Friday, August 22, 2008

Scary Part II

Well, it finally hit me.

The emotion that had been bubbling to the brim, but not quite over, all week at seemingly strange times finally found it's way overflowing last night after Meet the Teacher. I'm sure those whom read this and my FB page may be a little tired of my whinning, but I am just shocked that I have reacted so strongly! I was a teacher. I consider myself a fairly strong person (yes, I know, those who know me are saying - but I did defy death without a tear for several hours!!), and Gracie too has always done so well with transition; eager to try new things and meet new people. I expected sentimental sadness, but not gut-wrenching emotional instability!!

Greg and I had prayed fervently about her school. And particularly all summer about "a teacher who will be best for her." I have no doubt that she is; for we laid it in God's hands, so we know He is "caus(ing) all things to work together for good to those who love God, to those who are called according to His purpose" (Romans 8:28). And we had a very nice and friendly time with her. Gracie even took it upon herself to return to the room after initially leaving to tell her good-bye and give her a hug. Let me just tell you. My little one is sweet - but only when she wants to be. She cannot be persuaded, nor is she known for it by those who know her best. So that moment should give me comfort in knowing that she feels good about school and her teacher. Thank you Lord for that as a reminder of Your work in her little life.

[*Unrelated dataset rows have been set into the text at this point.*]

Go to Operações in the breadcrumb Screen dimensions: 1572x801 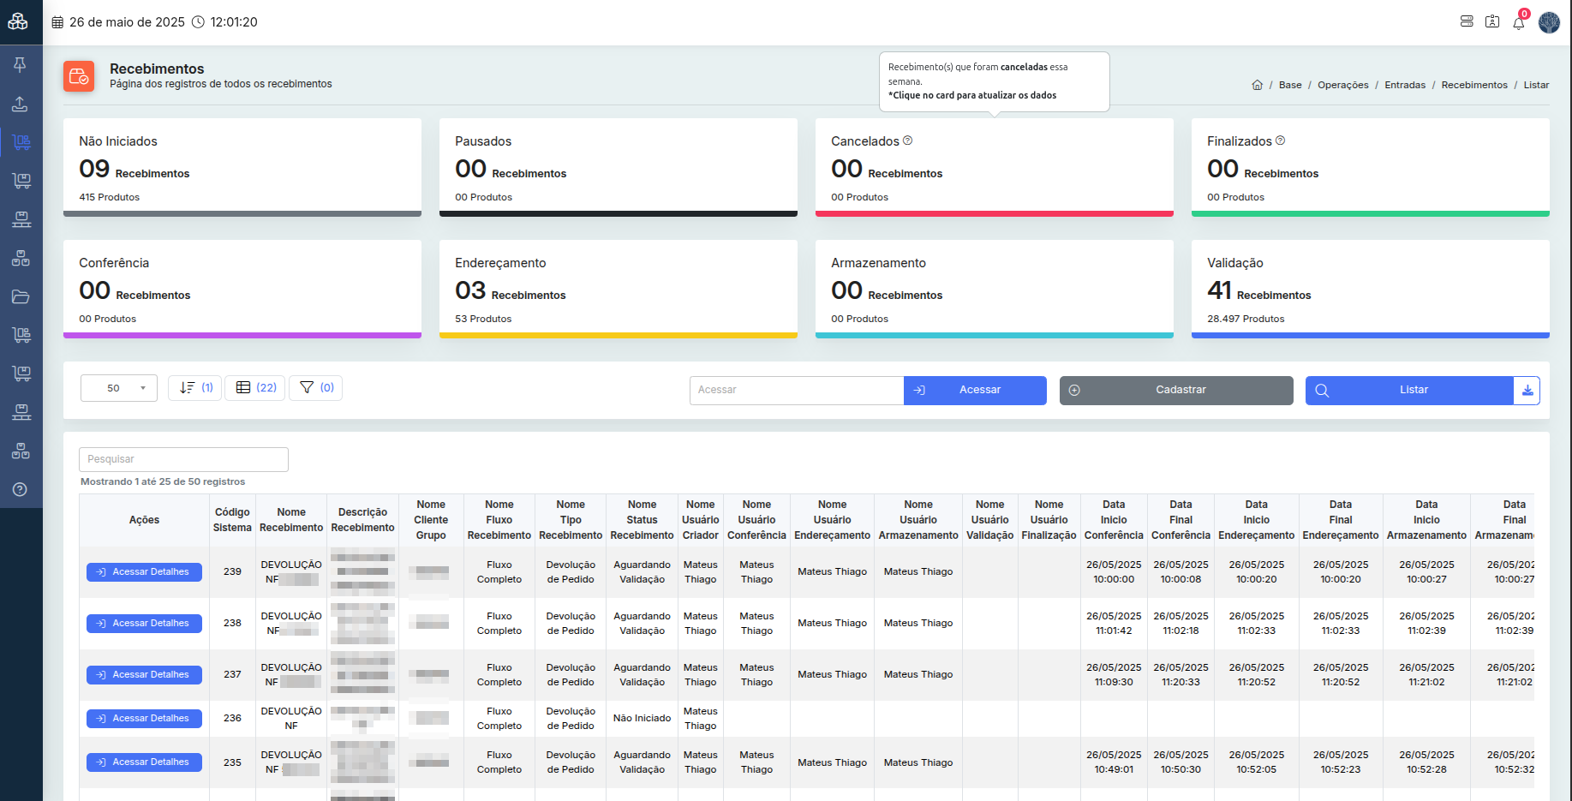1342,85
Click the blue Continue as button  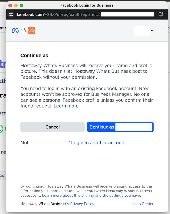(120, 127)
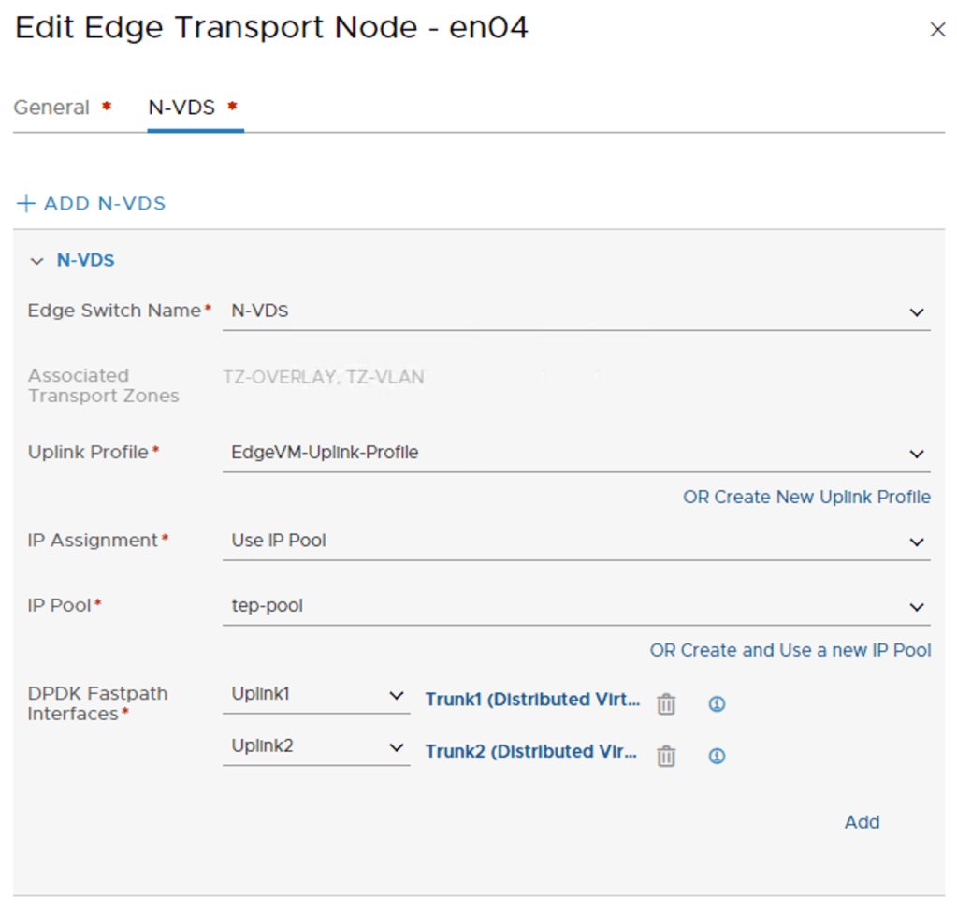Image resolution: width=957 pixels, height=911 pixels.
Task: Click Add to append another DPDK interface
Action: [x=862, y=822]
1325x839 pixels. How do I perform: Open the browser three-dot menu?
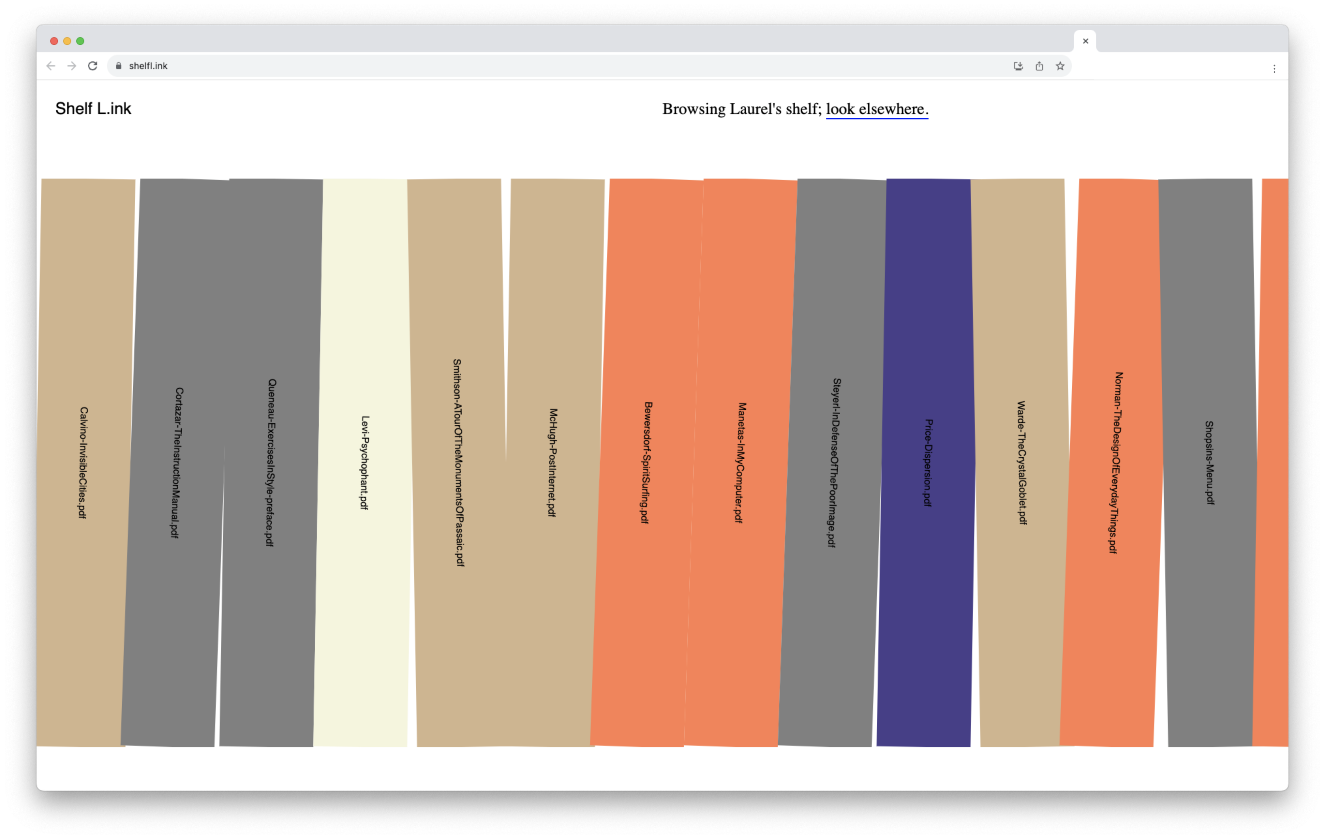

There are other issues that I cannot write about here. Ones that I wasn't wanting to face just yet with her, and still may not have to in the way I am thinking on it now. But the Lord reminded me not only of the verse above, but also Jeremiah 29:11:

"For I know the plans I have for you, declares the Lord, plans to prosper you and not to harm you; plans for a hope and a future."

I know I have a battle ahead. I feel it in my spirit and God has been preparing me for it for a while. But I know this is His plan. He told our family that "you are a city set on a hill . . . let your light shine before men, that they may see your good deeds and praise your Father in heaven." (Matt. 5:14,16) We are up for that challenge, I am up for that challenge, but man, is it hard work. Gracie and Wes will be so prepared to face the world as long as we stay diligent in our teaching at home. You spend all their lives protecting them from all harm. Letting go little by little. And now the baby steps are gone. I feel like I'm throwing her to the wolves!

But . . .

"God has not given us a spirit of fear, but of power, and of love, and of discipline." 2Tim. 1:7

2 comments:

Bibby said...

I'm afraid it doesn't get any easier. By the time they leave for college you will have forgotten the gut wrenching sobs that accompanied their first day of school. And, guess what? You will remember them as soon as they hit again. But, take heart, God is just as present with them on the first day of college as He was on that first day of Kindergarten. And His grace is sufficient for all of those gut-wrenching times.
Deut. 31:8

Anonymous said...

I will be praying as you head down this journey. God is so good and so sweet in leading us and I know he won't take us anywhere that He won't take care of us. I know myself because I would never have been able to walk down this road we are on without His strenth. I love reading your blog and I love seeing the children! You write beautifully! Thanks for sharing!